Buffalo workers launch drive to become 1st Tesla union
The initiative comes as workers and unions target large companies including Apple and Amazon for labor organizing drives, encountering mixed results thus far.
A group of workers at Tesla's Buffalo, New York plant announced a campaign Tuesday to form the first union at Elon Musk's electric car company.
The group, calling itself Tesla Workers United, established a website where workers could fill in union e-cards, a first step in gathering signatures to potentially qualify for holding a union election.
The initiative comes as workers and unions target large companies including Apple and Amazon for labor organizing drives, encountering mixed results thus far.
The Tesla campaign is affiliated with the same union that launched Starbucks Workers United in Buffalo, which became the first US cafe under the chain to vote to form a union.
"Tesla has demonstrated that as a company, it stands out among the rest in the industry," the group said on its website.

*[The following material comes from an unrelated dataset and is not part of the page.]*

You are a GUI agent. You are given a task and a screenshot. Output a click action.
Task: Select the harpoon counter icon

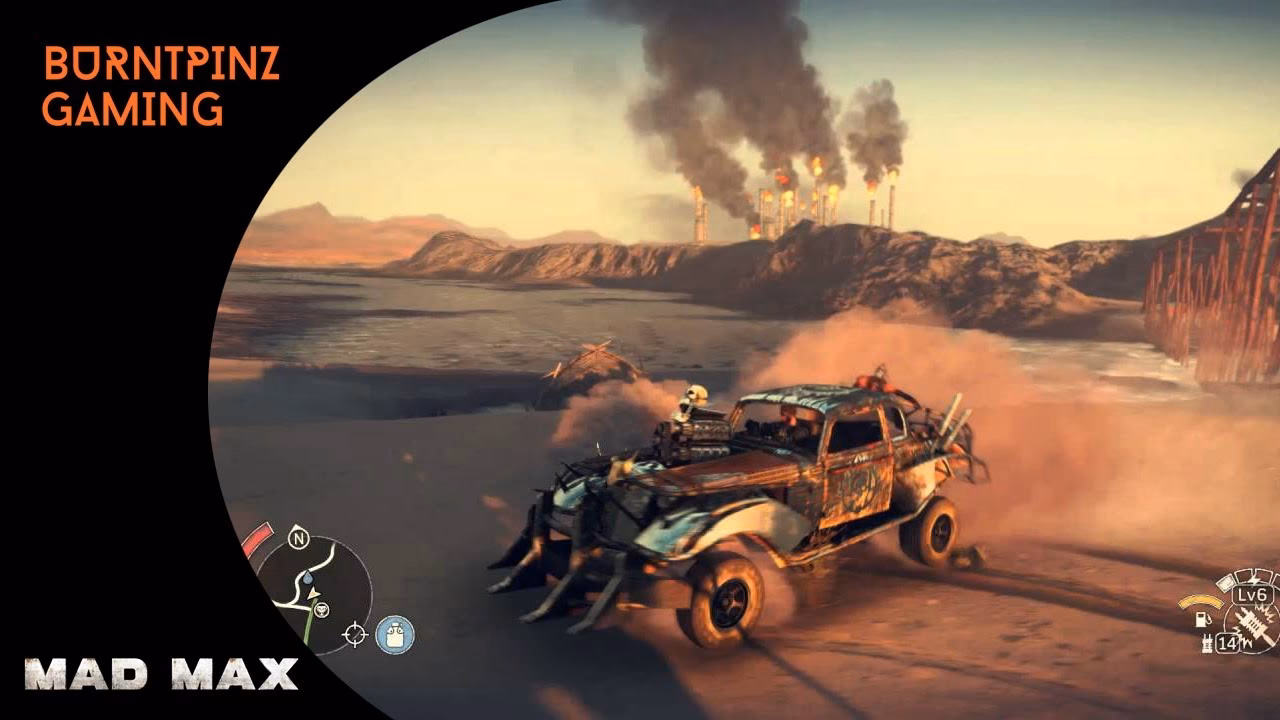click(x=1207, y=641)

"We are organizing a union, with Workers United Upstate New York, that looks to be as innovative as the company we work for and to build an even more collaborative environment that will strengthen the company," the group added.
Tesla employs about 800 workers at its "Gigafactory 2" in Buffalo, where it manufacturers solar cells and components for Tesla electric car chargers and energy storage products, according to the company's website.
Like other leading figures associated with Silicon Valley, Musk is known for resisting union drives.
In 2021, the National Labor Relations Board concluded that the electric car company had illegally fired a worker for organizing at Tesla's California plant and that Musk had illegally threatened workers with loss of stock options if they unionized.
Tesla did not immediately respond to a request for comment Tuesday.